After more than a century of fossil fuel use, new techniques have generated additional interest in exploration and extraction of hydrocarbon resources and their environmental impacts, including greenhouse gas emissions. The local Appalachian Basin region is the site of unconventional resources such as the Marcellus and Utica Shales.

Environmental Geochemistry and Biogeochemistry

Research in this area focuses on geochemical processes at the interface of Earth and life, including everything from microbial and human activities to ecosystems. Biogeochemical processes in natural Earth systems, and anthropogenic impacts on them, are investigated through geochemical and isotopic tracers for a variety of chemical constituents, including potential contaminants, combined with modeling of transport processes through soil, plant, and hydrologic systems.

Hydrologic Processes

Earth systems are dominated by water, from the broad controls on global climate by the oceans to the atomic scale water-rock interactions driving chemical weathering and therefore rock cycling. Department faculty examine these hydrological processes across a wide range of time scales, both re-constructing the paleo-processes from imprints left in soils and lake sediments and deploying extensive modern sensing networks in cities and across across urban and natural landscapes.

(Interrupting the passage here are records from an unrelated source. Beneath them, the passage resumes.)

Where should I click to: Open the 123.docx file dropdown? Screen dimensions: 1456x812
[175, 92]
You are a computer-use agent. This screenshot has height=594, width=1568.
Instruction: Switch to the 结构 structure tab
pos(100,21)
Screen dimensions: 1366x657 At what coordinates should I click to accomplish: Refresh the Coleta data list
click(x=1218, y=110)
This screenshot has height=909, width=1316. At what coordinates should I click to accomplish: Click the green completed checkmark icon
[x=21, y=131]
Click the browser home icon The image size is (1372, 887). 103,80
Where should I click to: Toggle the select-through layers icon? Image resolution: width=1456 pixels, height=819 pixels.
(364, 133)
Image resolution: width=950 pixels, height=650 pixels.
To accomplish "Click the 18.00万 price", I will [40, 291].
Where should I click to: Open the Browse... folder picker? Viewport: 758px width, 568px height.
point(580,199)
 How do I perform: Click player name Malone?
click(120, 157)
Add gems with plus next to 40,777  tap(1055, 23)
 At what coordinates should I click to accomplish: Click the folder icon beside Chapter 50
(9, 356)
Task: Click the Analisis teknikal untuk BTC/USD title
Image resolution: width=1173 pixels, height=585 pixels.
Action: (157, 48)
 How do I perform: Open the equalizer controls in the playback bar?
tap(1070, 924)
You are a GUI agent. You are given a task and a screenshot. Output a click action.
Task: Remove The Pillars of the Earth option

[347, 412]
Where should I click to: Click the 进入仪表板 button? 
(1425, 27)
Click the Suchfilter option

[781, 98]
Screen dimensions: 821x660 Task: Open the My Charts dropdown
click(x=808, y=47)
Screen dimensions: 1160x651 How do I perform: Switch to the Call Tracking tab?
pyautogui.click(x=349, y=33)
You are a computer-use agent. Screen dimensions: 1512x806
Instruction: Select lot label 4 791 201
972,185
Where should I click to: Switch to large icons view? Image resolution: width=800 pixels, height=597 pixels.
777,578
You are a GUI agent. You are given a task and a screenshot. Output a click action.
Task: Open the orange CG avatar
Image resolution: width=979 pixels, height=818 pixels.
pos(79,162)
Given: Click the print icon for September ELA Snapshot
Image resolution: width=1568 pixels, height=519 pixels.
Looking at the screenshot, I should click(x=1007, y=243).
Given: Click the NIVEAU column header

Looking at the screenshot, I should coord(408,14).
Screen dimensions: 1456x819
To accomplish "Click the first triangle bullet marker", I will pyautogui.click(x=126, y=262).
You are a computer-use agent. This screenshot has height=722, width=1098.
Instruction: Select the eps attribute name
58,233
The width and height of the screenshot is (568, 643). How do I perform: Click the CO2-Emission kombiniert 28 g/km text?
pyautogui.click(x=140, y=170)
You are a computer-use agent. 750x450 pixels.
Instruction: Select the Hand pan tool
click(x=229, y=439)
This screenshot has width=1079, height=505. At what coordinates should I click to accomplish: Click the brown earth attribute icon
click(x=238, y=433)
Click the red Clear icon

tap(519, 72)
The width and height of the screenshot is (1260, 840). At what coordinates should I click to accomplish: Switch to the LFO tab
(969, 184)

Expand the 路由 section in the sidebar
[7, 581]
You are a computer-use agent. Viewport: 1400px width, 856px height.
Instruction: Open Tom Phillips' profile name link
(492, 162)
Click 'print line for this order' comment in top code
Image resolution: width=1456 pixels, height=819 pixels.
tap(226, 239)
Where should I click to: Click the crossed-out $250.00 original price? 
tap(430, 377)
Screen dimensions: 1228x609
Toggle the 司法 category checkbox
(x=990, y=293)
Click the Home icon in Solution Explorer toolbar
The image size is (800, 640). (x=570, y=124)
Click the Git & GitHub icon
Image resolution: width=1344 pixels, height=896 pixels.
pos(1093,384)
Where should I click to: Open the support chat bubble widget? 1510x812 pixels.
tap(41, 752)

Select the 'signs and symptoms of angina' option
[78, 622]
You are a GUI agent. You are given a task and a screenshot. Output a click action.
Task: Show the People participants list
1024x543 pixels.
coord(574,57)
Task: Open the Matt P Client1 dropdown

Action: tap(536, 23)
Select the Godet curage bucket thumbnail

Paleoclimate and Environmental Change

Human activities are increasingly influencing climate and other environmental systems on Earth, yet in order to put current and future anthropogenic impacts into perspective, we must better understand natural variability in the Earth’s climate system, including the response of ecosystems to climatic and anthropogenic change. Department faculty are engaged in interdisciplinary research on paleoclimate and environmental change attributed to both natural phenomena and human activity at local to global scales, and on time scales ranging from reaction kinetics to geological.

Planetary Science and Astrobiology

Research in this area has been a long-standing strength in the Department, and has included a diverse range of topics from the founding of the Antarctic Search for Meteorites (ANSMET) Program to theoretical development of light-matter interaction to studies of planetary surfaces using remote sensing and geologic mapping.

Tectonic, Volcanic and Surface Processes

Our research encompasses a broad range of active tectonic and surface processes that span monitoring volcanic activity using remote sensing and field-based data and modeling the thermal and surface evolution before, during and after eruptions, to examining the interplay between rates of faulting and erosion in actively deforming mountain ranges.